Never heard of Wedi board but I see it is specialty backer board insulated underneath and waterproof  for bathroom.  I think I could justify the time, labor,and cost of the 2nd method I talked about.  3/4 pink, 1/2" pex, 1/2 plywood or OSB strips between the pex, either homemade or purchased aluminum radiant plates on top of the wood.  If I buy the plates, I would still cover the rest of the wood with aluminum.  The ends would be the only challege and even that should be easy with a jigsaw cutting the plywood.  Should be able to secure the plywood to the floor thru the pinkboard with fasteners if the glue would be a problem.  Probably looking at about $1.25 sq ft.  I might even go with 12" spacing on the pex since we still have the forced air to supplement heat.


----------



## 711mhw (Mar 24, 2012)

Check out another forum http://www.greenbuildingtalk.com/Forums/tabid/53/afv/topicsview/aff/12/Default.aspx
There are some pro's over there and lots of experienced folks on that topic.


----------



## dogwood (Mar 25, 2012)

Nice link to GreenBuildingTalk, 711mhw. Right up my alley. I cast my vote for panel radiators.

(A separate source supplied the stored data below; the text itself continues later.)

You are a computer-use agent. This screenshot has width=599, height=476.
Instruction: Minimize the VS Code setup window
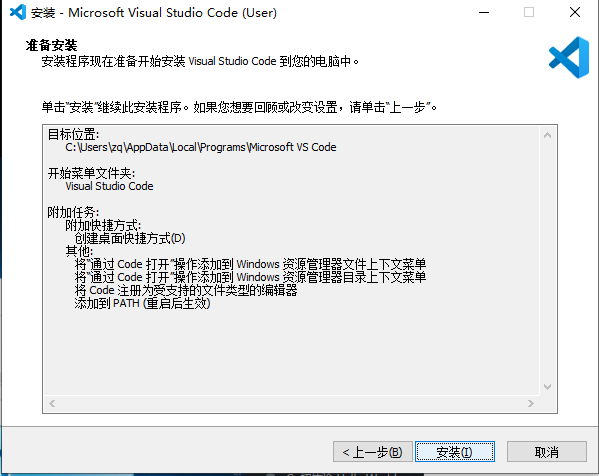484,12
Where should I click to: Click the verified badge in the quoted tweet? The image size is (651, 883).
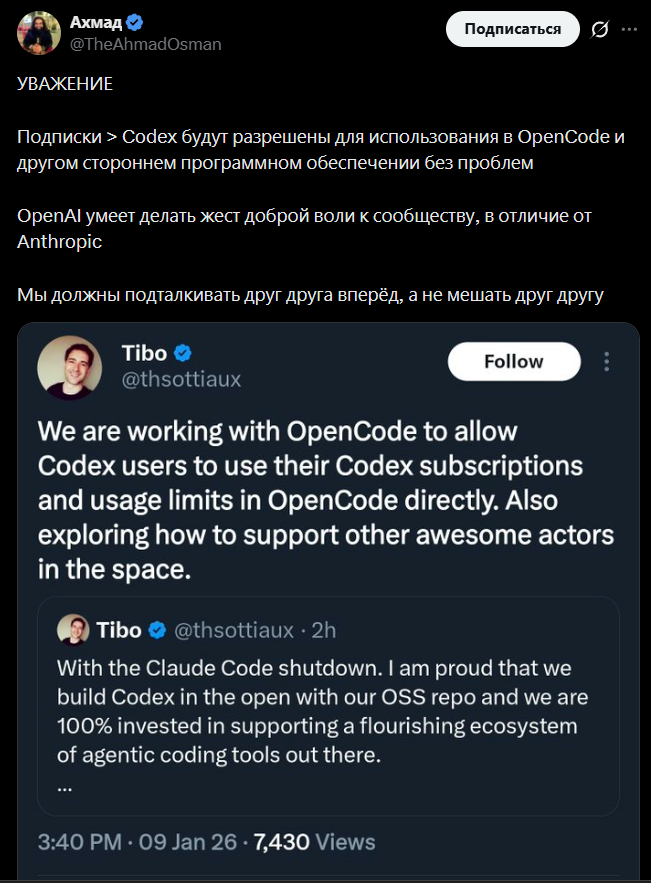[158, 630]
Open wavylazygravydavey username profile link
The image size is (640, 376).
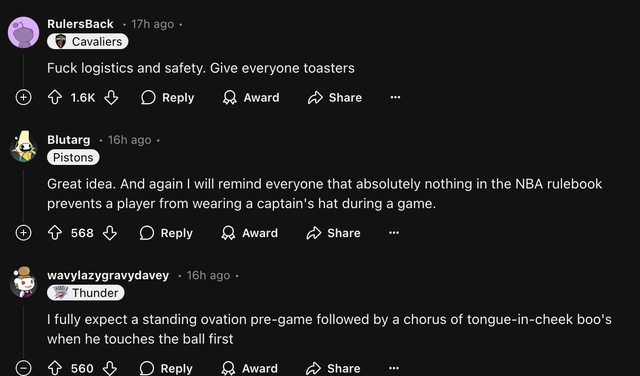pos(108,276)

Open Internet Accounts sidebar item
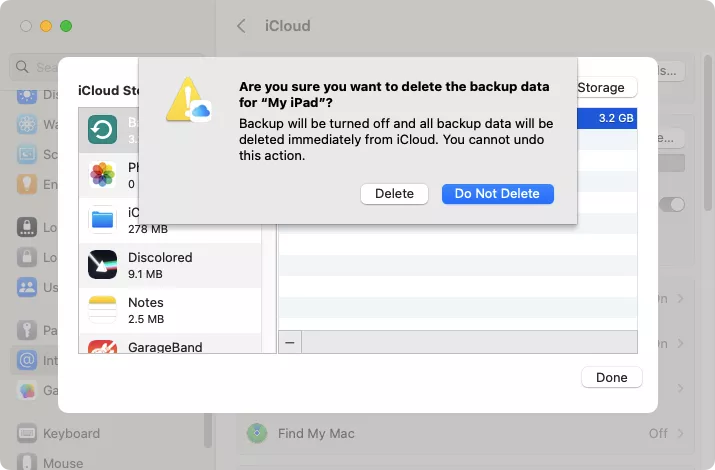pos(27,360)
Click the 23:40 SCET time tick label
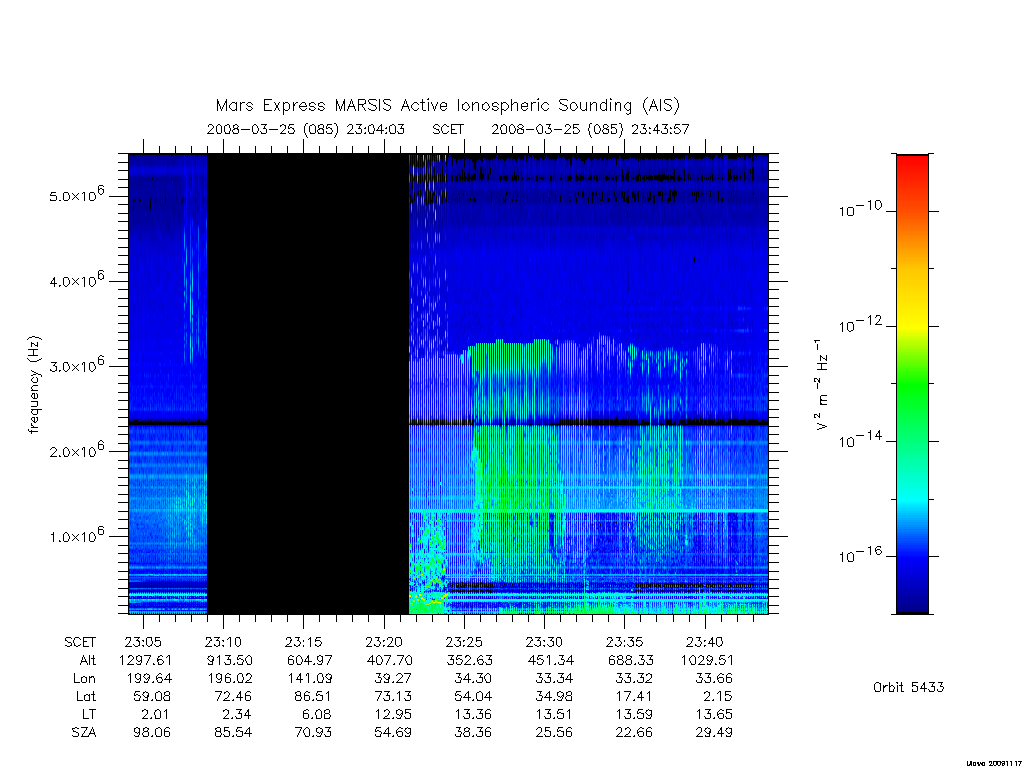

Why make massive changes and create so much work and cost for yourself when panel rads should give you as good or better heat, and will absolutely maximize your storage. Just sayin'.

Mike


----------



## rkusek (Mar 26, 2012)

The basement is unfinished except for 2 outer framed walls and the floor is bare uninsulated concrete so I need to do something with it anyway.  Wife won't go for the panel rads and that would cost about the same the last time I checked.  The forced air does a decent job now so I might be money ahead to just finish the basement and add a couple registers.  This would be mainly in the new bedroom and new bathroom.  I suppose carpet with a thick pad or tile with a backer board would provide enough of a thermal break against the concrete anyway.  It's probably best to keep it simple.


----------